Chart 1: Educational Attainment Grows
Sources: U.S. Bureau of Labor Statistics and Moody’s Analytics
However, not all past trends can be expected to continue. Although some commentators have declared that going to college should become as universal as K-12 education,3 not every occupation requires a college degree, and not every person has the ability to get one or the interest to do so.
This raises important questions about the future of college attainment and the economy. If educational attainment is slowing, what will happen to the economy in coming decades? Conversely, what will happen to the economy if policy-makers are able to spur continued improvement in attainment rates?
This report will examine one particularly useful scenario: the effects of increasing college completion rates. The focus on completion is appealing, since it does not require encouraging people who otherwise would not choose to go to college. Instead, it concentrates on those who chose to go but did not finish.

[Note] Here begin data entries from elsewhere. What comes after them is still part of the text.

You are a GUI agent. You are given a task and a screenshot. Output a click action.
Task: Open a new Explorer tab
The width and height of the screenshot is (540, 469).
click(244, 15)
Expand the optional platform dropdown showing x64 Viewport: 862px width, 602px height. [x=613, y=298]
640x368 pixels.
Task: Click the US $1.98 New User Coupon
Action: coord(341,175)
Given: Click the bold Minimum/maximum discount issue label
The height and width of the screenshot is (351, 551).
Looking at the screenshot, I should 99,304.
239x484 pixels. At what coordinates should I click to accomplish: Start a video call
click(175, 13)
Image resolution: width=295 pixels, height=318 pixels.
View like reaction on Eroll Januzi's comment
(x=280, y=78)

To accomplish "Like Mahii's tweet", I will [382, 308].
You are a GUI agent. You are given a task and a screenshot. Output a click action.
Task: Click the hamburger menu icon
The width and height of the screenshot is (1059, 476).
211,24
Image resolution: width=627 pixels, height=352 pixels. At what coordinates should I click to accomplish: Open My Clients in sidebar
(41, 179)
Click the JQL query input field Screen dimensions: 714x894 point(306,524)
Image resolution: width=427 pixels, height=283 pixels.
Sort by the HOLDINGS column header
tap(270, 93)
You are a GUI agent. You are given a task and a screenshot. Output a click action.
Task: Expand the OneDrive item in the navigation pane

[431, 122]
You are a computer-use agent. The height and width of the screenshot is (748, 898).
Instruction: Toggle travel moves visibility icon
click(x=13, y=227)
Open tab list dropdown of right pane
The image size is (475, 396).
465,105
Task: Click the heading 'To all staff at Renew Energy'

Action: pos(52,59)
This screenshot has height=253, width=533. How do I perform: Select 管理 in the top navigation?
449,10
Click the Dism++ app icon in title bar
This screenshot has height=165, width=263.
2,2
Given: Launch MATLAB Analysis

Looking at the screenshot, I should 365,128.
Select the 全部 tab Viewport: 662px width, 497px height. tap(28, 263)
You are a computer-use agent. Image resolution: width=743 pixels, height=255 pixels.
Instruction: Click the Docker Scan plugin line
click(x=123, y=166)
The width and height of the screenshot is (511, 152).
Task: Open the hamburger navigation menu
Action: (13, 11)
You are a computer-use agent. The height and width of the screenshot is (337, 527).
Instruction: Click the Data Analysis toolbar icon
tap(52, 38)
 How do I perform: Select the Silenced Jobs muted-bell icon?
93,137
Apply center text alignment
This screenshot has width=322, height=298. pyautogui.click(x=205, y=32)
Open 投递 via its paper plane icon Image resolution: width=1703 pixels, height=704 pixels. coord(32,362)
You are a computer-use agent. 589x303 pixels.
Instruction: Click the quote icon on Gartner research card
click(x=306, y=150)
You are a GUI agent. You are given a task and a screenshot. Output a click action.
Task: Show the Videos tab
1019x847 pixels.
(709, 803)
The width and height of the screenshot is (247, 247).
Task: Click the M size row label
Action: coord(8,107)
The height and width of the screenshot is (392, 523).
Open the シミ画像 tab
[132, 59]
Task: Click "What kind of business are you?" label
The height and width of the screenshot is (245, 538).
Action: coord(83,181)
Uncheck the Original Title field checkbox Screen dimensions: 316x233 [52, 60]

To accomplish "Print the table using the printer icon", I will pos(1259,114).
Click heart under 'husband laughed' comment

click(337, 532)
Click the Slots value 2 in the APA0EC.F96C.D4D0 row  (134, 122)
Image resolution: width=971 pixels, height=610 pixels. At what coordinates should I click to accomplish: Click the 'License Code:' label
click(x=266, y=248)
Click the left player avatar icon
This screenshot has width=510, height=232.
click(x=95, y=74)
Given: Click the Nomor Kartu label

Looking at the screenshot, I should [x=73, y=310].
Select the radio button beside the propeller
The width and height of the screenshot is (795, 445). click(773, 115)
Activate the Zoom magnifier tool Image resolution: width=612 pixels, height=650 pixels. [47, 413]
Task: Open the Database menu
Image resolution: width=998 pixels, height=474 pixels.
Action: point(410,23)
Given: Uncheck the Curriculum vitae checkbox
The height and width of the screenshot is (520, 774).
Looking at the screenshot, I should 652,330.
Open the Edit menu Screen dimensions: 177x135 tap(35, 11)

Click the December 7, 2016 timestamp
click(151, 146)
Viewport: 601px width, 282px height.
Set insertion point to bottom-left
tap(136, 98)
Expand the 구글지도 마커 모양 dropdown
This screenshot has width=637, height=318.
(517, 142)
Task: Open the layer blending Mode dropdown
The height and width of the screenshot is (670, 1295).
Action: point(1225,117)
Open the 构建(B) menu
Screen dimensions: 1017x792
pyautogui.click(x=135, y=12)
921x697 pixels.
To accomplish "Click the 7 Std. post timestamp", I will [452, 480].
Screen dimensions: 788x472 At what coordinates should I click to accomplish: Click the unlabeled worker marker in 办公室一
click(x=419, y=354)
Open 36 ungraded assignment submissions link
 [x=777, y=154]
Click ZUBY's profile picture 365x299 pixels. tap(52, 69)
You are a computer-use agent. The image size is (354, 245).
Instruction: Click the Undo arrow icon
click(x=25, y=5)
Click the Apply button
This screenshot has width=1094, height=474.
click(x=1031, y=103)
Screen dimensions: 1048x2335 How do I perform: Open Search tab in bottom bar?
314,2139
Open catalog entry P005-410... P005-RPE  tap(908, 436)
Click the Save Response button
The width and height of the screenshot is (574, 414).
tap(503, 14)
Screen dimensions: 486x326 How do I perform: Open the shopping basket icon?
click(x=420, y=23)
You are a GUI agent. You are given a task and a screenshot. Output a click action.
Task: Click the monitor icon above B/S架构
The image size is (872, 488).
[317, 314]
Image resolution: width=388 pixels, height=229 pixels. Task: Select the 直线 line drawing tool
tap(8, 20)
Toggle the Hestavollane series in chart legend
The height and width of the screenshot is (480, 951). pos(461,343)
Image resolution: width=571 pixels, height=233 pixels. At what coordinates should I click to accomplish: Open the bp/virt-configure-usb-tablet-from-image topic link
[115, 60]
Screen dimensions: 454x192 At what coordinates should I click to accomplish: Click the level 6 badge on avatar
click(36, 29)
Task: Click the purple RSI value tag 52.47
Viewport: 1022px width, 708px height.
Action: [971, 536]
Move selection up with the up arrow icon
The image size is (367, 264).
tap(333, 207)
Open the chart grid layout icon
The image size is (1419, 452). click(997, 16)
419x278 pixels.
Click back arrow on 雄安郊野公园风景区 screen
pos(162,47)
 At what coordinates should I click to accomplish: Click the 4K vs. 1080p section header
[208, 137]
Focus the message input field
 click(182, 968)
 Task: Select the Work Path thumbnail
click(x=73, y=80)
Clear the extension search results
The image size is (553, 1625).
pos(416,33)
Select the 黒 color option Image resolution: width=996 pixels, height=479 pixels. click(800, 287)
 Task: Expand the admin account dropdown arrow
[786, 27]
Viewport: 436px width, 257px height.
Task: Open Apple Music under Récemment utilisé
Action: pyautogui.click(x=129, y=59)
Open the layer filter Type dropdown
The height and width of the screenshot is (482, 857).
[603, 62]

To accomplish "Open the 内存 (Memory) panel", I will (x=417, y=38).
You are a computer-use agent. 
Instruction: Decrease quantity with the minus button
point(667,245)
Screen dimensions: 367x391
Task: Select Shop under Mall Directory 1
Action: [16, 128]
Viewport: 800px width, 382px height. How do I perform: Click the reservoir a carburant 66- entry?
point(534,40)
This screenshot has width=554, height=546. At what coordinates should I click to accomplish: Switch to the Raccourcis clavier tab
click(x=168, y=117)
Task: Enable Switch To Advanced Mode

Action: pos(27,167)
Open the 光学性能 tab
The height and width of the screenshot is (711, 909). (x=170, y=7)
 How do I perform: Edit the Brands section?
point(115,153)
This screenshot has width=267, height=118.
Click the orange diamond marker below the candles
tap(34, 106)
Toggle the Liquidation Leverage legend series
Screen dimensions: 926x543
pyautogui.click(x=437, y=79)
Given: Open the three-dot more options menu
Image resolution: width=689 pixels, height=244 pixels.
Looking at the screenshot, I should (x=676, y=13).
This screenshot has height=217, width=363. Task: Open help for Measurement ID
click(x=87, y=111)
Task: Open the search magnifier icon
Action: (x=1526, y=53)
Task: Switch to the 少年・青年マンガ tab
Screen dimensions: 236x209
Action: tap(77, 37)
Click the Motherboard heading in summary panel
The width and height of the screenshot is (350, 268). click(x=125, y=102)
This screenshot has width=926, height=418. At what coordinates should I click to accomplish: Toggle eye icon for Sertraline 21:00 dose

While there are necessarily limitations on increasing college enrollment, the room for improvement from current margins is clear: Only 61 percent of first-time students at four-year universities finish their degrees within 200 percent of the usual time to completion. For students at two-year programs, the completion rate is an even lower 21 percent. With only one-third of twenty-five-year-olds today holding a bachelor’s degree, the question of whether “everyone should go to college” is irrelevant for the time being.
2. Claudia Goldin and Lawrence F. Katz, The Race Between Education and Technology (Cambridge, Mass.: Harvard University Press, 2009).
3. David Leonhardt, “Is College Worth It? Clearly, New Data Say,” The New York Times, May 27, 2014.